Case ID: so3d_102/html/0019-01.html
Source: Caselaw Access Project
Author: {"author": "PER CURIAM.", "license": "Public Domain", "url": "https://static.case.law/"}
Date Created: 2024-08-24T03:29:51.129683

Emilio DIEZ, Appellant, v. STATE of Florida, Appellee.
    No. 4D11-2681.
    District Court of Appeal of Florida, Fourth District.
    Oct. 24, 2012.
    
      Grisel Ybarra, Miami, for appellant.
    No appearance required for appellee.
   ON MOTION FOR CERTIFICATION AND MOTION FOR REHEARING EN BANC

PER CURIAM.

We deny Appellant’s Motion for Certification and Motion for Rehearing En Banc but withdraw our previous per curiam af-firmance and substitute the following opinion in its place.
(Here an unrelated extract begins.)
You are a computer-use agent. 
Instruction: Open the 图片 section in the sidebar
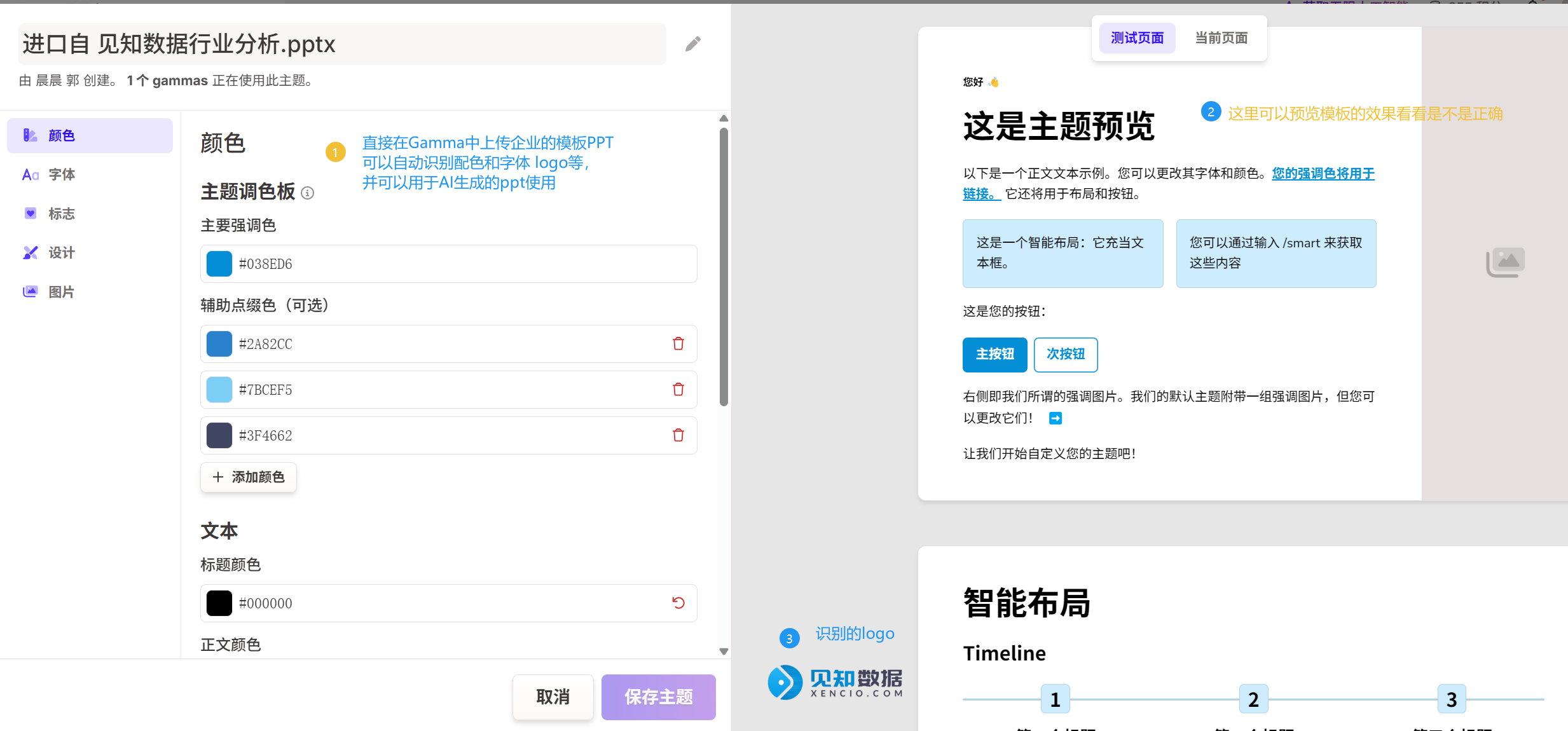pyautogui.click(x=61, y=291)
In June 1980, appellant entered a plea to possession of methaqualone and received a term of probation. In March 2011, more than thirty years later, appellant filed a Rule 3.850 motion for postcon-viction relief claiming that he was entitled to withdraw his plea because his attorney did not advise him that the plea carried a risk of deportation. Appellant relies on Padilla v. Kentucky, 559 U.S. 356, 130 S.Ct. 1473, 176 L.Ed.2d 284 (2010); however that decision does not apply retroactively to cases that were final when it was decided. Hernandez v. State, 61 So.3d 1144 (Fla. 3d DCA 2011), rev. granted, 81 So.3d 414 (Fla.2012); Davis v. State, 69 So.3d 315 (Fla. 4th DCA 2011). The trial court correctly determined that the motion was extremely untimely.
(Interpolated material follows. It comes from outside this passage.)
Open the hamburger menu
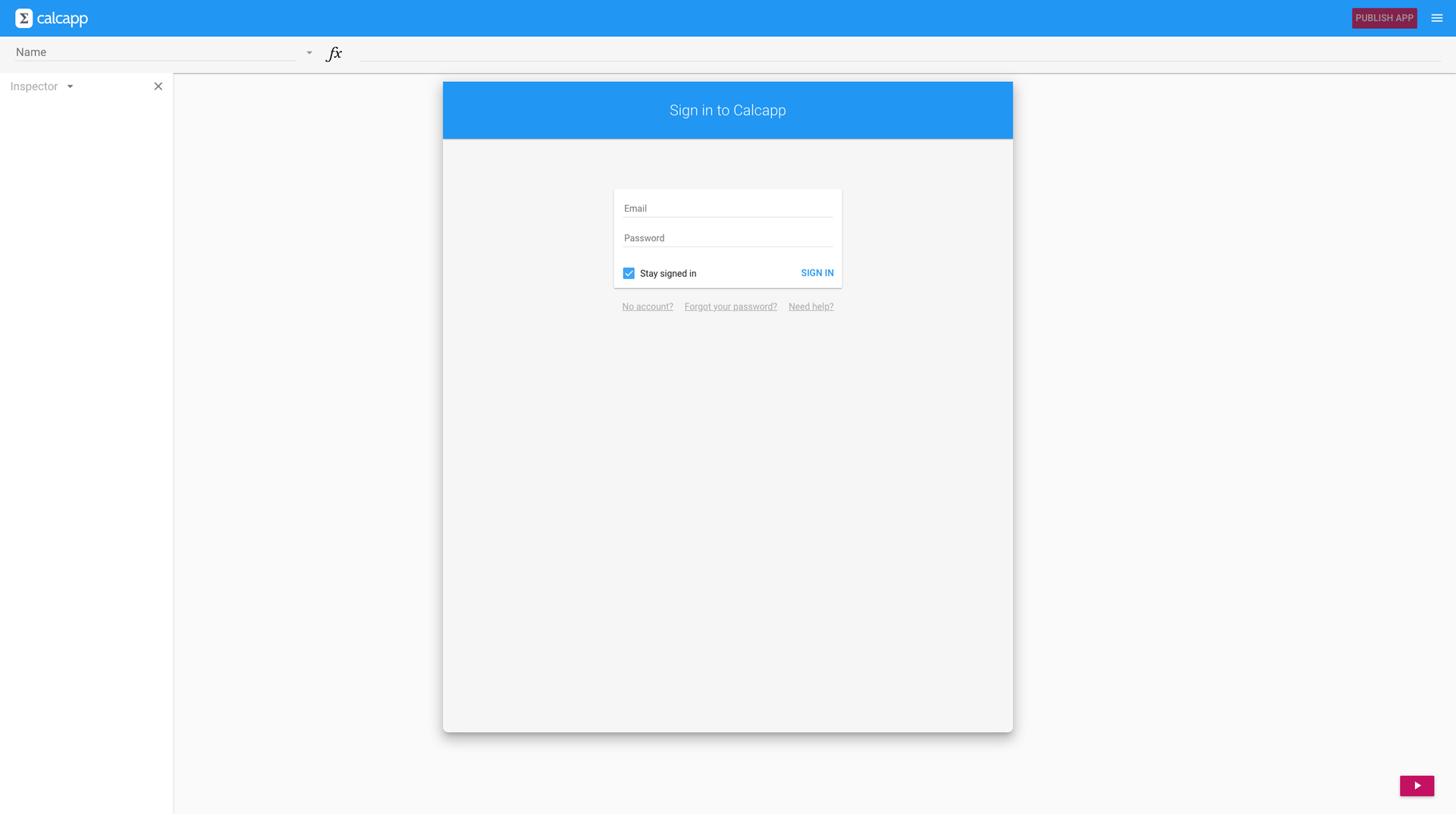The height and width of the screenshot is (814, 1456). pyautogui.click(x=1436, y=17)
As noted by the State, the motion was also insufficient because it failed to allege or demonstrate that the conviction in this case was the sole ground for removal. See Forrest v. State, 988 So.2d 38, 40 (Fla. 4th DCA 2008). Further, at the time of the plea in 1980, the law in Florida was that neither the trial court, nor counsel, had a duty to advise a defendant about collateral consequences of the plea, such as the possibility of deportation. State v. Ginebra, 511 So.2d 960 (Fla.1987).

Affirmed.

STEVENSON, TAYLOR and GERBER, JJ., concur.